Young Children Quickly Outgrow the Need for Ear Tubes

Michael E. Pichichero, MD


February 15, 2023

About half a million children between the ages of 1 and 3 years old have ear tube surgery in the United States every year at an annual cost exceeding $2 billion. It is the most common childhood surgery performed with anesthesia. It is a surgery commonly performed on children in most other high- and middle-income countries.

Michael E. Pichichero, MD

My group recently published a paper on the timing and necessity of tympanostomy tubes for recurrent otitis media in young children. The primary objective was to quantitatively examine recurrent acute otitis media (AOM) incidence with respect to age of occurrence, the influence of daycare attendance, and other risk factors in individual children. We introduced the concept of a “window of susceptibility” to AOM as new terminology referring to a child who has two or more closely spaced AOM occurrences during a window of time. We sought to know what to expect and how to advise the parent when a child presents with closely spaced AOMs.

A secondary objective was to develop models to predict the risk and timing of AOM recurrences based on the natural history of disease in young children who do not get tympanostomy tubes. Prediction models were developed to assist clinicians in understanding and explaining to parents the benefit of tympanostomy tubes based on the child’s age and number of AOMs.

The children were all from a primary care pediatric practice in Rochester, N.Y., which comprised a typical mixed demographic of largely middle-class, health care–insured families that was broadly representative of the racial/ethnic diversity in the community. The sample included both wealthy families and those living below the poverty line. The diagnosis of AOM was made based on the American Academy of Pediatrics guidance in which a presumed middle ear effusion and a full or bulging tympanic membrane were required.

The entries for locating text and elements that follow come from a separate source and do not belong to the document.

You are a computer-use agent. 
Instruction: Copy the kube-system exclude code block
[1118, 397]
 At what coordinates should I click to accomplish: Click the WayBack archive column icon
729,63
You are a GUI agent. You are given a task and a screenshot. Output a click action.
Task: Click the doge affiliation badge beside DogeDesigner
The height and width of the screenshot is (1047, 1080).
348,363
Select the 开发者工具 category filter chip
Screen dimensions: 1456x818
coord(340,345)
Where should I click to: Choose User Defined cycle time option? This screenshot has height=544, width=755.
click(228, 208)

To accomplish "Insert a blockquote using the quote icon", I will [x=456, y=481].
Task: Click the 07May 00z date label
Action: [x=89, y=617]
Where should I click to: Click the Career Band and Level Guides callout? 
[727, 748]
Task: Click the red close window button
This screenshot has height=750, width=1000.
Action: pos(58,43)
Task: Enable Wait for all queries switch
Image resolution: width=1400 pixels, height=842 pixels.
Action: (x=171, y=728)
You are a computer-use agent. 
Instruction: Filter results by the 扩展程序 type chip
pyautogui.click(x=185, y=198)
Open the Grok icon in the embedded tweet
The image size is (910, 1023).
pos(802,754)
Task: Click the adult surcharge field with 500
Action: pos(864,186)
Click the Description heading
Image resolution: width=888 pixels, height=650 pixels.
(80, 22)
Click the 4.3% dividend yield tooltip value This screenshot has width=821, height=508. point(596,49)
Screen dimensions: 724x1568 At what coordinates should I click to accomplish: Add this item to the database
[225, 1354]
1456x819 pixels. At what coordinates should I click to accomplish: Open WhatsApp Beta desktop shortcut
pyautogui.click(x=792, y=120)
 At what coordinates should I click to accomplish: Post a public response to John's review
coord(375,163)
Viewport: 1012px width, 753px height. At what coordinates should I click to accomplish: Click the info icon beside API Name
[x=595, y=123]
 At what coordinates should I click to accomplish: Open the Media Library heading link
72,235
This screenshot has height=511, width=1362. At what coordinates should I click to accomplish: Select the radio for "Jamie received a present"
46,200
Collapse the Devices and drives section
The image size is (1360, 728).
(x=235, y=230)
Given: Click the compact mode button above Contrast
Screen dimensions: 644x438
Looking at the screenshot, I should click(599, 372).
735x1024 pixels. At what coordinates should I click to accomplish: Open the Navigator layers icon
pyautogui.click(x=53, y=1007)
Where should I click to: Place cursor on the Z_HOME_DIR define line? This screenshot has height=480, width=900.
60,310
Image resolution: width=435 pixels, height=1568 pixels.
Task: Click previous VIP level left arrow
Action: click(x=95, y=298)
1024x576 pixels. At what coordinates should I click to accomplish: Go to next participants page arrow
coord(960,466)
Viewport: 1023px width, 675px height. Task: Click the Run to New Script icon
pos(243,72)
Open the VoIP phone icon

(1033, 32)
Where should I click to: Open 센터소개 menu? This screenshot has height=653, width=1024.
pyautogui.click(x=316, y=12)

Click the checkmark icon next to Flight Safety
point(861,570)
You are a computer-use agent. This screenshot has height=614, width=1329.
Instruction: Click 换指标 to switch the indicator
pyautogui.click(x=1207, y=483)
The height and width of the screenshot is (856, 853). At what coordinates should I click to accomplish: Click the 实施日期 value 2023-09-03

Almost all episodes (> 85%) of clinically diagnosed AOM cases were confirmed by culture of middle ear fluid collected by tympanocentesis to ensure diagnostic accuracy.

286 children who had ear infections were studied. We found that 80% of ear infections occurred during a very narrow window of susceptibility – age 6-21 months. About 72% of children had a window of susceptibility to ear infections that lasted 5 months or less; 97% of children had a window of susceptibility that lasted 10 months or less.

From this result, we observed that about 90% of children have a window of time lasting about 10 months when they get repeated ear infections. By the time a child gets three ear infections in 6 months (a period of time recommended by the AAP and American Academy of Otolaryngology–Head and Neck Surgery when ear tubes might be considered) and then a referral for ear tubes is made and the child gets an appointment with the ear, nose, and throat doctor, and surgery is scheduled, the ear infections were going to stop anyway.

In other words, millions of children worldwide have been getting ear tubes and physicians and parents saw that the ear infections stopped. So they concluded the ear tubes stopped the infections. We found the infections were going to stop anyway even if the child did not receive ear tubes because their susceptibility to ear infections is over by the time the surgery is performed. The child outgrew ear infections.

An exception was children in daycare at an early age. Our study found that children in daycare who are around 6 months old and start getting ear infections at that age are likely destined to have three or more ear infections in the first year of life. If children are going to be in daycare, perhaps those who need them should receive ear tubes early. Analysis of other demographic and risk factor covariates – sex, race/ethnicity, breastfeeding, siblings in the home, smoking in the home, atopy, and family history of otitis media – were not significantly associated with the number of AOMs in the child population we studied.

We developed a prediction model for doctors, so they could input a child’s age, number of ear infections, and daycare attendance and receive back an estimate of the number of likely future ear infections for that child. With that knowledge, physicians and parents can make more informed decisions.

Our message to clinicians and parents is to reconsider the necessity and timing of ear tube surgery for children with recurrent ear infections because the future is not predicted by the past. Children having several ear infections in a short time does not predict that they will have a similar number of ear infections in the future.

The study was supported by the National Institutes of Health awarded to Rochester Regional Health. Dr. Pichichero was principal investigator for the award.

Dr. Pichichero is a specialist in pediatric infectious diseases, Center for Infectious Diseases and Immunology, and director of the Research Institute, at Rochester (N.Y.) General Hospital. He has no conflicts of interest to declare.